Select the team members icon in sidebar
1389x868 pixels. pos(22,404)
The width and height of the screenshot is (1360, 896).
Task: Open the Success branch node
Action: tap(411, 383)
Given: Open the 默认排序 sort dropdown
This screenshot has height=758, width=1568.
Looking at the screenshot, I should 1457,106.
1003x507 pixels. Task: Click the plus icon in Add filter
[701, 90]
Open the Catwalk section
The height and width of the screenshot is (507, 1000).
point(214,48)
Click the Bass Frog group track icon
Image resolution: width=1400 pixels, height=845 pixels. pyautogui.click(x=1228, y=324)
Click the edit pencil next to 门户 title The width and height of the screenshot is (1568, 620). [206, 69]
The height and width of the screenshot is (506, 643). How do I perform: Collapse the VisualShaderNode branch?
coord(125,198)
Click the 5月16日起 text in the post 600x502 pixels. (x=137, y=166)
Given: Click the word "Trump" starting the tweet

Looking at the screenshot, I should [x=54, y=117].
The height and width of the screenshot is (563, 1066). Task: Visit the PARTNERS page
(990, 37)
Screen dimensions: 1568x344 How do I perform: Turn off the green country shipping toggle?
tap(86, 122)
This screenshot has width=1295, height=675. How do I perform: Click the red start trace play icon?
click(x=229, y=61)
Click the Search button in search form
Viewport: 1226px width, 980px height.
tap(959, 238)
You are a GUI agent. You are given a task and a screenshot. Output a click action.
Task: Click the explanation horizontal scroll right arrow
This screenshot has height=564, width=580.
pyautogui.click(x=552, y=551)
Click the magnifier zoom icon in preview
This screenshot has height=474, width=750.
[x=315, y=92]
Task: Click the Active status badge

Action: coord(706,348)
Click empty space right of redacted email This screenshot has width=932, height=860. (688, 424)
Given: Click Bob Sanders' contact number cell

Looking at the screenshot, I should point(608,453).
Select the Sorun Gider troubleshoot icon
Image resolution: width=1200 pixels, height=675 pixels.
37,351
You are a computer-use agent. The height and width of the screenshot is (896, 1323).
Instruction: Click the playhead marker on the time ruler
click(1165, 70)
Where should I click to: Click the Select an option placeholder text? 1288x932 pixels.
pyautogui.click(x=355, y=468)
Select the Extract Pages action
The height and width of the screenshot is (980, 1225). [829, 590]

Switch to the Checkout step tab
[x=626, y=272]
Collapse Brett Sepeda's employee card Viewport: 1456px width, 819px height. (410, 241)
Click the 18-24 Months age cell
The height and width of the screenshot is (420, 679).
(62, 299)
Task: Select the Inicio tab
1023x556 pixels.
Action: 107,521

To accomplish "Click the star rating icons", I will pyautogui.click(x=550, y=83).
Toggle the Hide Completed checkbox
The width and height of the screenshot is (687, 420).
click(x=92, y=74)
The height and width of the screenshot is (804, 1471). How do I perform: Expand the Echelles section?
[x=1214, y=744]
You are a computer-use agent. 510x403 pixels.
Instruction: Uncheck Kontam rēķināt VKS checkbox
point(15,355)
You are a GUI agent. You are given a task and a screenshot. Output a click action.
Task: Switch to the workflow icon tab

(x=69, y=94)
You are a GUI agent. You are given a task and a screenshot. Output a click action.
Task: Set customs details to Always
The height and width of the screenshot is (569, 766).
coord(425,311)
_ _ _ _
Copy out all of the material above line for line, keeping every word and number unchanged.

Select the team members icon in sidebar
1389x868 pixels. pos(22,404)
The width and height of the screenshot is (1360, 896).
Task: Open the Success branch node
Action: tap(411, 383)
Given: Open the 默认排序 sort dropdown
This screenshot has height=758, width=1568.
Looking at the screenshot, I should 1457,106.
1003x507 pixels. Task: Click the plus icon in Add filter
[701, 90]
Open the Catwalk section
The height and width of the screenshot is (507, 1000).
point(214,48)
Click the Bass Frog group track icon
Image resolution: width=1400 pixels, height=845 pixels. pyautogui.click(x=1228, y=324)
Click the edit pencil next to 门户 title The width and height of the screenshot is (1568, 620). [206, 69]
The height and width of the screenshot is (506, 643). How do I perform: Collapse the VisualShaderNode branch?
coord(125,198)
Click the 5月16日起 text in the post 600x502 pixels. (x=137, y=166)
Given: Click the word "Trump" starting the tweet

Looking at the screenshot, I should [x=54, y=117].
The height and width of the screenshot is (563, 1066). Task: Visit the PARTNERS page
(990, 37)
Screen dimensions: 1568x344 How do I perform: Turn off the green country shipping toggle?
tap(86, 122)
This screenshot has width=1295, height=675. How do I perform: Click the red start trace play icon?
click(x=229, y=61)
Click the Search button in search form
Viewport: 1226px width, 980px height.
tap(959, 238)
You are a GUI agent. You are given a task and a screenshot. Output a click action.
Task: Click the explanation horizontal scroll right arrow
This screenshot has height=564, width=580.
pyautogui.click(x=552, y=551)
Click the magnifier zoom icon in preview
This screenshot has height=474, width=750.
[x=315, y=92]
Task: Click the Active status badge

Action: coord(706,348)
Click empty space right of redacted email This screenshot has width=932, height=860. (688, 424)
Given: Click Bob Sanders' contact number cell

Looking at the screenshot, I should point(608,453).
Select the Sorun Gider troubleshoot icon
Image resolution: width=1200 pixels, height=675 pixels.
37,351
You are a computer-use agent. The height and width of the screenshot is (896, 1323).
Instruction: Click the playhead marker on the time ruler
click(1165, 70)
Where should I click to: Click the Select an option placeholder text? 1288x932 pixels.
pyautogui.click(x=355, y=468)
Select the Extract Pages action
The height and width of the screenshot is (980, 1225). [829, 590]

Switch to the Checkout step tab
[x=626, y=272]
Collapse Brett Sepeda's employee card Viewport: 1456px width, 819px height. (410, 241)
Click the 18-24 Months age cell
The height and width of the screenshot is (420, 679).
(62, 299)
Task: Select the Inicio tab
1023x556 pixels.
Action: 107,521

To accomplish "Click the star rating icons", I will pyautogui.click(x=550, y=83).
Toggle the Hide Completed checkbox
The width and height of the screenshot is (687, 420).
click(x=92, y=74)
The height and width of the screenshot is (804, 1471). How do I perform: Expand the Echelles section?
[x=1214, y=744]
You are a computer-use agent. 510x403 pixels.
Instruction: Uncheck Kontam rēķināt VKS checkbox
point(15,355)
You are a GUI agent. You are given a task and a screenshot. Output a click action.
Task: Switch to the workflow icon tab

(x=69, y=94)
You are a GUI agent. You are given a task and a screenshot. Output a click action.
Task: Set customs details to Always
The height and width of the screenshot is (569, 766).
coord(425,311)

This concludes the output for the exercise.